- EXTRACTED RECORDS -
══════════════════════════════

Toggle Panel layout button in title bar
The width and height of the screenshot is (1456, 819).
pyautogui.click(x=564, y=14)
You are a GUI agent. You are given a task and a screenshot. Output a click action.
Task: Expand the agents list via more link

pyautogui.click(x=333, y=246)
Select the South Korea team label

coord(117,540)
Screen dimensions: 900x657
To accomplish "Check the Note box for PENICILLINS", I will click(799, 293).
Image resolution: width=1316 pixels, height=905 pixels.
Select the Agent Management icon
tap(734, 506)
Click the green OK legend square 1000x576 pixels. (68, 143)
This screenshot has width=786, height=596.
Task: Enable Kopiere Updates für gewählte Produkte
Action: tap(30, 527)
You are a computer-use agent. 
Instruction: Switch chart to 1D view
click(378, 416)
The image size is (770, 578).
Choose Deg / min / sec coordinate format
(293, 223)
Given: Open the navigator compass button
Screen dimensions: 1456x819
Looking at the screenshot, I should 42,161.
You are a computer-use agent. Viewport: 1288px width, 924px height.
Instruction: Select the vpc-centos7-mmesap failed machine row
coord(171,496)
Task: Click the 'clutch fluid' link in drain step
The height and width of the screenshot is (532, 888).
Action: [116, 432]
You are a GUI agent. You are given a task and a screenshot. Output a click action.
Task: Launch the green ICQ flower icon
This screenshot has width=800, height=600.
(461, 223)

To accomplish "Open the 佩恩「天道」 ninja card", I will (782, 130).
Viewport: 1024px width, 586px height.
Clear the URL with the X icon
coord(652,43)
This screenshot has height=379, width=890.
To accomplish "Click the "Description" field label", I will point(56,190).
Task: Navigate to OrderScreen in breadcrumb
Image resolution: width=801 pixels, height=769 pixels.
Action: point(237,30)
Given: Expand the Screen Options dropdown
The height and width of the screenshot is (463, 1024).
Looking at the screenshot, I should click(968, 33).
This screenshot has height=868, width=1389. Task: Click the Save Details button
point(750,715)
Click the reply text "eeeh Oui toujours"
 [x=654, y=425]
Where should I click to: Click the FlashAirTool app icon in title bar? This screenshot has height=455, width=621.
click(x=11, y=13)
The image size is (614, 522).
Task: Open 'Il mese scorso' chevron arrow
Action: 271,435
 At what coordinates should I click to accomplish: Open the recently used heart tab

══════════════════════════════

- INSTRUCTION -
Rewrite the entire listing above, swapping every "Screen dimensions" for "Display size" and leaving everything else unchanged.

- THE REPLY -
Toggle Panel layout button in title bar
The width and height of the screenshot is (1456, 819).
pyautogui.click(x=564, y=14)
You are a GUI agent. You are given a task and a screenshot. Output a click action.
Task: Expand the agents list via more link

pyautogui.click(x=333, y=246)
Select the South Korea team label

coord(117,540)
Display size: 900x657
To accomplish "Check the Note box for PENICILLINS", I will click(799, 293).
Image resolution: width=1316 pixels, height=905 pixels.
Select the Agent Management icon
tap(734, 506)
Click the green OK legend square 1000x576 pixels. (68, 143)
This screenshot has width=786, height=596.
Task: Enable Kopiere Updates für gewählte Produkte
Action: tap(30, 527)
You are a computer-use agent. 
Instruction: Switch chart to 1D view
click(378, 416)
The image size is (770, 578).
Choose Deg / min / sec coordinate format
(293, 223)
Given: Open the navigator compass button
Display size: 1456x819
Looking at the screenshot, I should 42,161.
You are a computer-use agent. Viewport: 1288px width, 924px height.
Instruction: Select the vpc-centos7-mmesap failed machine row
coord(171,496)
Task: Click the 'clutch fluid' link in drain step
The height and width of the screenshot is (532, 888).
Action: [116, 432]
You are a GUI agent. You are given a task and a screenshot. Output a click action.
Task: Launch the green ICQ flower icon
This screenshot has width=800, height=600.
(461, 223)

To accomplish "Open the 佩恩「天道」 ninja card", I will (782, 130).
Viewport: 1024px width, 586px height.
Clear the URL with the X icon
coord(652,43)
This screenshot has height=379, width=890.
To accomplish "Click the "Description" field label", I will point(56,190).
Task: Navigate to OrderScreen in breadcrumb
Image resolution: width=801 pixels, height=769 pixels.
Action: point(237,30)
Given: Expand the Screen Options dropdown
The height and width of the screenshot is (463, 1024).
Looking at the screenshot, I should click(968, 33).
This screenshot has height=868, width=1389. Task: Click the Save Details button
point(750,715)
Click the reply text "eeeh Oui toujours"
 [x=654, y=425]
Where should I click to: Click the FlashAirTool app icon in title bar? This screenshot has height=455, width=621.
click(x=11, y=13)
The image size is (614, 522).
Task: Open 'Il mese scorso' chevron arrow
Action: 271,435
 At what coordinates should I click to accomplish: Open the recently used heart tab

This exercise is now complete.